EL ADAGIO
- Diego Feliu Bernárdez
- 6 may 2015
- 3 Min. de lectura
Tecleaba con precisión el piano que presidía majestuoso el salón de la vivienda. Sobre la tapa de cola, un vaso de whisky repleto de cubitos de hielo que bailaban al ritmo de cada acorde. El pelo ensortijado le caía en cascada sobre los hombros y, debido a su entregada disposición a morir rendido a los pies de Mozart, las puntas rozaban las teclas y se deslizaban entre las blancas y las negras como acariciándolas. Sus largos y huesudos dedos presionaban sin cesar allí donde tenían que dar un Sol, un Re o un La. La composición inundaba la estancia y hasta los visillos de las ventanas danzaban al son del austriaco, no por efecto de las ondas sino, más bien, por el hilillo de aire que se colaba por sus marcos, ya desvencijados por el paso del tiempo.
Apoyada en el quicio de la puerta le observaba y escuchaba embaída, absorta… Sus brazos entrelazados y las piernas superpuestas colocando en punta aquella que flexionaba la rodilla. La cabeza, con su melena rubia alborotada, la apoyaba en el marco de madera. Estuvo así hasta que él acabó de interpretar el adagio del concierto para piano número 23 en La mayor. Entró sin hacer ruido, flotando sobre la tarima. Iba descalza. Se acercó por detrás, mientras él permanecía inmóvil, extenuado… Le abrazó, le besó y le acarició el cabello. Él retiró la banqueta y la sentó sobre sus piernas. Había algo que la inquietaba. Desde el alba las detonaciones habían sido ininterrumpidas y la probabilidad de que un proyectil de obús impactara sobre el inmueble era muy elevada. Él hizo amago de levantarse y ella se retiró quedándose de pie a su lado. Tomó el whisky y lo vació de un trago. Se incorporó y caminó hacia la puerta mientras ella le observaba con los ojos inundados. Empuñó un fusil de asalto que descansaba sobre un chester clásico inglés y abandonó la estancia sin girarse, sin dedicarle la última mirada, sin decir adiós. Al cabo de unos segundos desde el salón se escuchó una ráfaga. Procedía del patio de entrada. Se abalanzó hacia la puerta, giró apoyándose en el quicio y se plantó delante del portón de entrada a la vivienda. Tomó el pomo con fuerza con el propósito de girarlo y abrir pero se detuvo. Se apercibió de que iba desnuda, que no llevaba absolutamente nada encima. En ese instante escuchó en la escalera de acceso voces que procedían del patio. Acercó el oído y pudo identificar la lengua con la que se comunicaban los asaltantes: era el árabe.

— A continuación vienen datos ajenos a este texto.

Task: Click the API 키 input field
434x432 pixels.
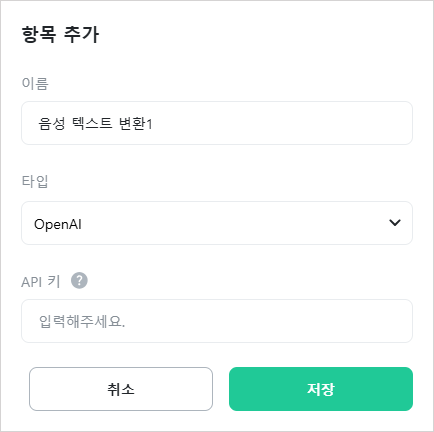Action: point(217,321)
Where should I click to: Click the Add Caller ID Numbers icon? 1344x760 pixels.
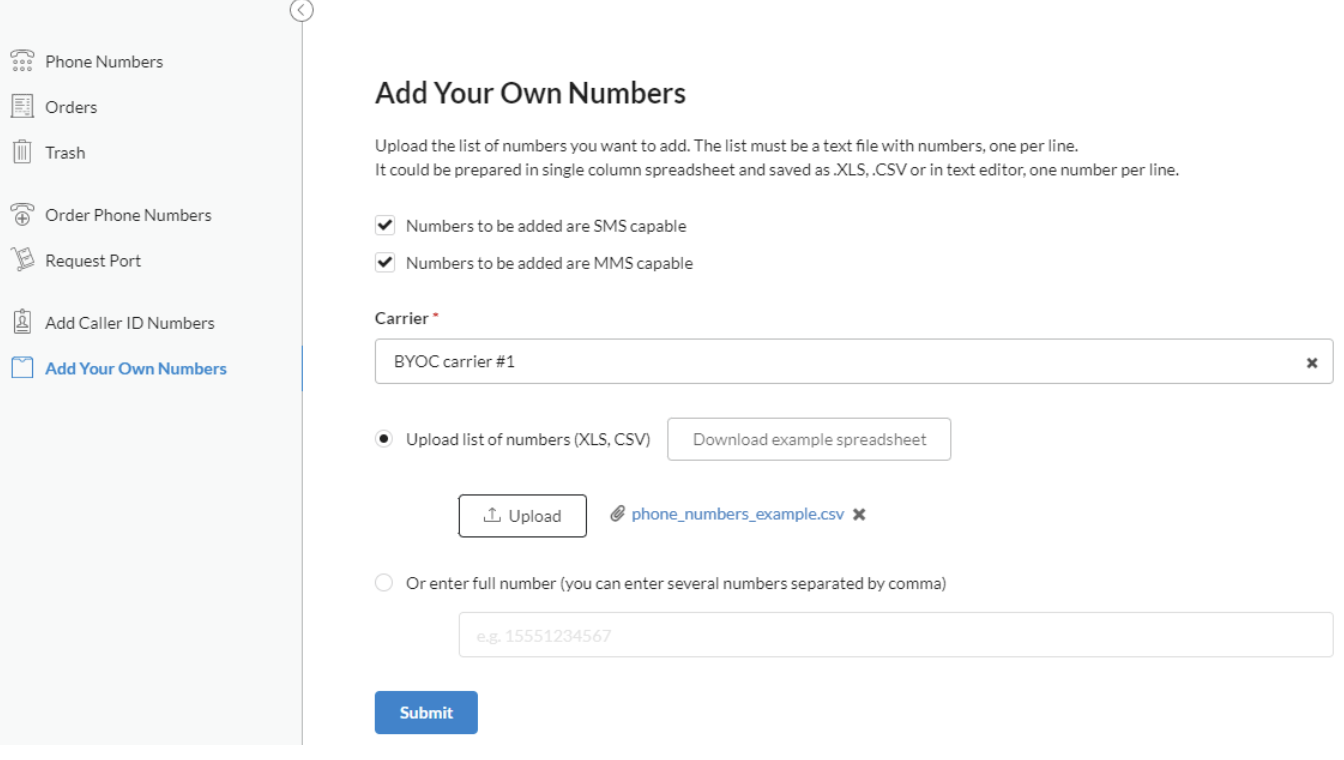(x=21, y=322)
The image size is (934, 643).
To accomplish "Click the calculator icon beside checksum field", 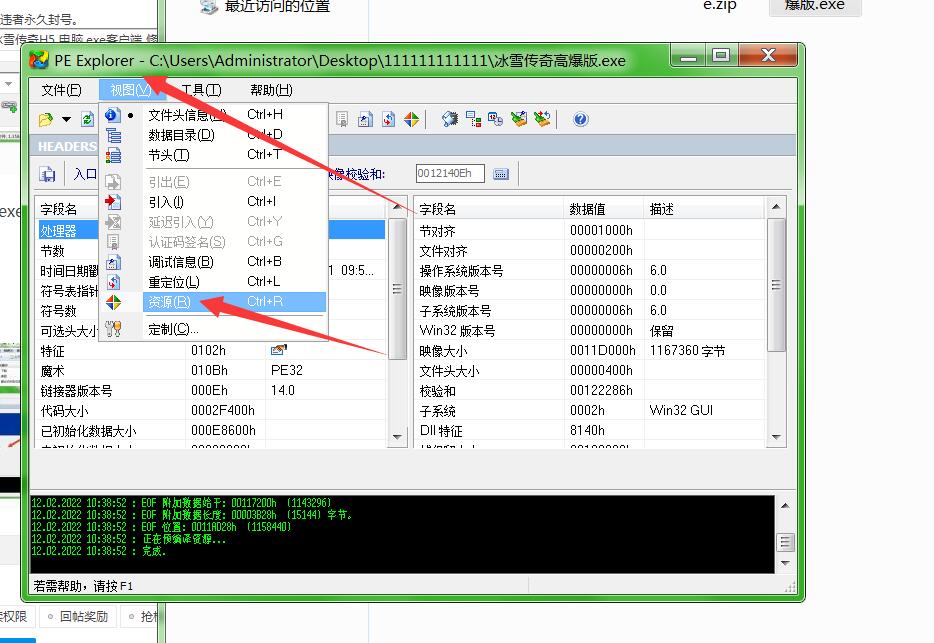I will [501, 174].
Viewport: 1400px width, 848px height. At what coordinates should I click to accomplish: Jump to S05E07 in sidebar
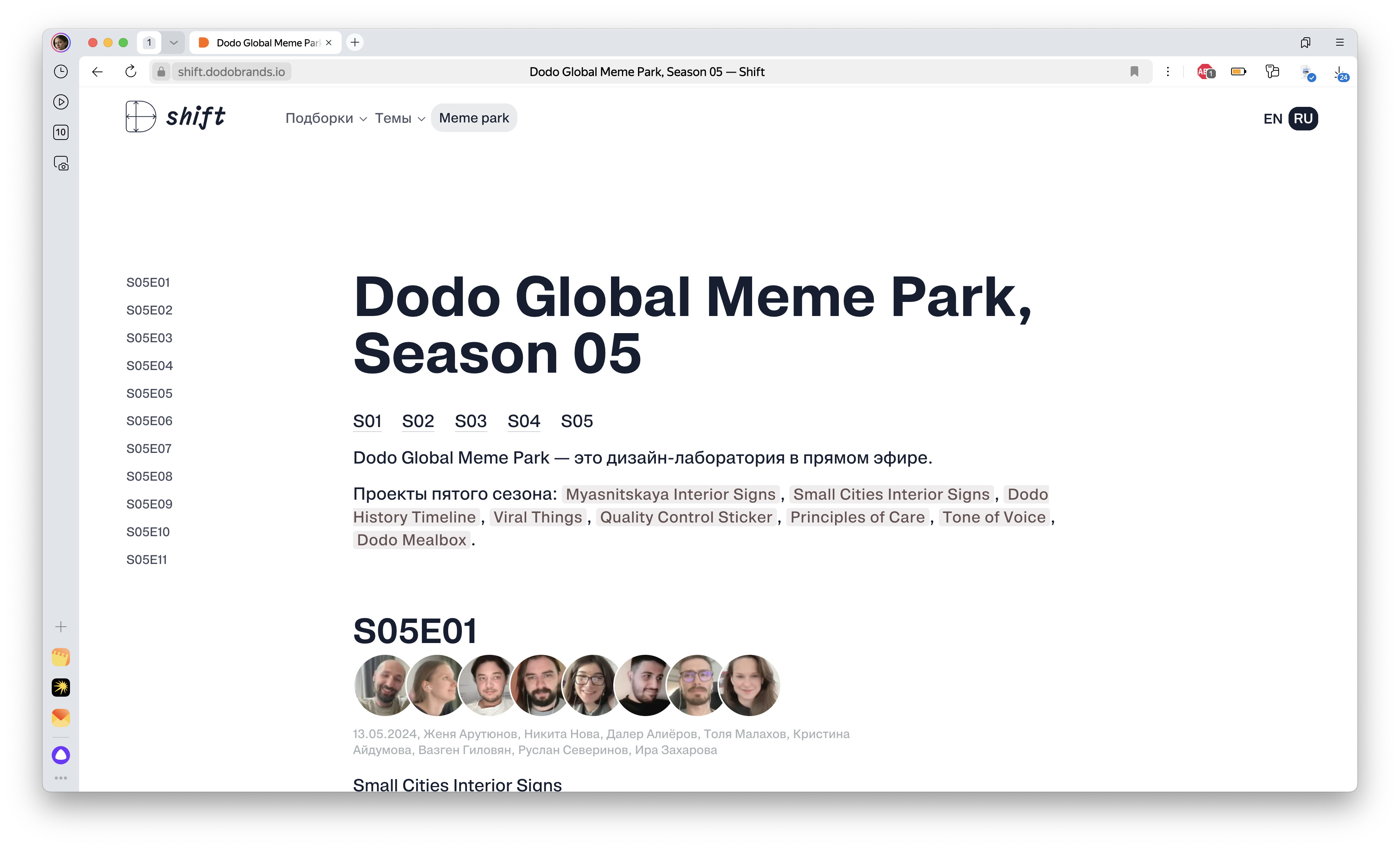[149, 449]
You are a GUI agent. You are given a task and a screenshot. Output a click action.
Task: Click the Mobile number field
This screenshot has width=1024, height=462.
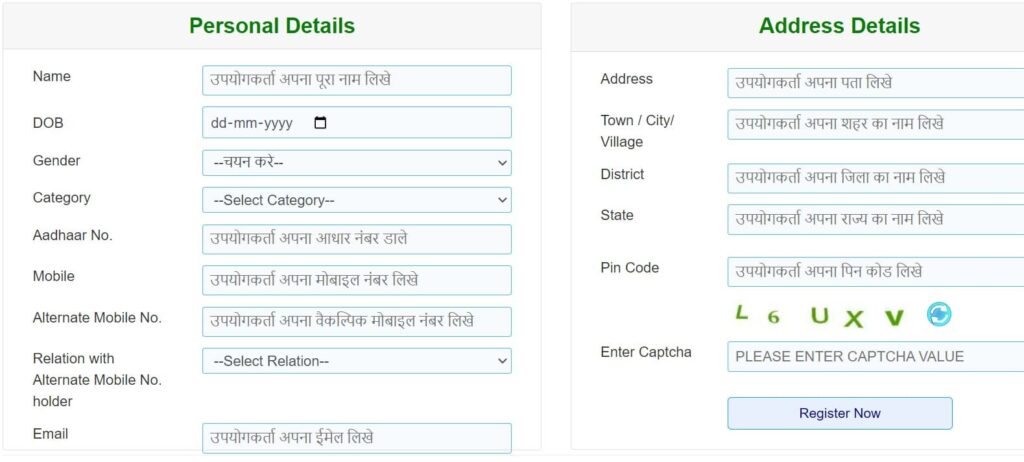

Un sudor frío le exhaló por todo el cuerpo y el bello se le erizó. Corrió hacia su alcoba y la cerró con llave. Arrastró una cómoda hasta hacerla encajar como refuerzo y se sentó sobre la cama cubriendo su cuerpo desnudo con la colcha. Al instante pensó que era mejor vestirse. Saltó hacia el vestidor y se empantalonó el primero que encontró, un vaquero. Después una camiseta de algodón y un jersey de lana de color tostado y cuello alto. Volvió a la cama para volverse a tapar bajo la colcha pero en el último instante corrigió su dirección: se sumergió debajo de ella, donde de pequeña se ocultaba cuando no quería que la encontrasen. Bocabajo, con la mirada dirigida hacia la puerta, deseó temblando que no ocurriera nada.
De repente escuchó un fuerte golpe. Se imaginó que el portón de entrada había cedido, que alguien lo había franqueado. Las rodillas golpeaban contra el suelo de madera; no podía contener el nerviosismo… y el miedo. Por el sonido del crujir de la madera y de las cuerdas saltando supuso que el piano estaba siendo destrozado. El silencio volvió a inundar la vivienda. No era capaz de escuchar nada salvo los fuertes latidos de su corazón. Como si le hubieran dado un guantazo de boxeo, un estruendo la ensordeció, la puerta de la alcoba había saltado por los aires. Estaba aturdida y no fue capaz de interpretar lo que había pasado. Levantó los ojos y entre el espacio que se abría entre el borde de la colcha y el suelo pudo ver una botas militares. Una rodilla se clavó justo delante y una mano retiró la sobrecama. La cara de un hombre barbilampiño y cubierto con un turbante fue lo último que vio. Cerró los ojos y no volvió a abrirlos. De repente, las notas de Mozart inundaron su pensamiento. De la mano del Adagio se sintió paseando, casi flotando, por un jardín florido donde la belleza y la armonía parecían ser infinitas y eternas. Con la luz se desvaneció.